The German top court was forced to suspend Germany’s role in the EU’s recovery fund after a constitutional legal challenge against the fund was filed.

According to German commentators, there has not been any discussion in Germany concerning the of passing the EU recovery fund. Nor has there been any debate to examine it from top to bottom because the implementation of this project during the pandemic unambiguously defines how Brussels will utilize the fund. 

German commentators have also drawn comparisons between the recovery fund and the Compromise of 1790 between Alexander Hamilton and Thomas Jefferson, which involved the United States taking out loans as a confederation, a major factor in the establishment of the foundations of American statehood. The commentators see a similar path for the EU, which could use the recovery fund as a cornerstone for the establishment of a single European state based on common debts.

The suspension of the ratification of the fund will surely not be met with approval from Southern European states which have financially bled during the pandemic.

◆ Dataset excerpt
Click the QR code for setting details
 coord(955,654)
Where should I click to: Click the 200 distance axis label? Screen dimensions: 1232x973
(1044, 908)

◆ Parts of the exercise
- A) Sum up the text about Germany and the EU recovery fund in two sentences.
- B) Carry on writing the text about Germany and the EU recovery fund from the point where it stops.
The lines above come from a different source than the text about Germany and the EU recovery fund.

◆ Results for each task
- A) Germany's top court suspended the country's role in the EU recovery fund after a constitutional legal challenge was filed against it. German commentators liken the fund to the Compromise of 1790 between Hamilton and Jefferson and see it as a possible cornerstone for a single European state built on common debts, while the suspension will likely not be welcomed by Southern European states that suffered financially during the pandemic.

- B)
I can only imagine what would be happening in Poland if our Constitutional Tribunal had made an analogical decision. An amassed onslaught would be carried out against the Tribunal’s headquarters by the Polish opposition. Although the opposition does not eagerly support the Fund, it would be a good opportunity for them to strike against the Polish government.

Of course, creating a single entity based on a loan taken out jointly should not explicitly determine whether this creation would result in a United States of Europe. Yet, we should approach the ideas of EU bureaucrats and brass with the highest caution.

This is because given the ideas and endeavors of the Brussels upper-class in the last 20 years, they absolutely do not have my trust or a carte blanche to conduct this project without any explanations.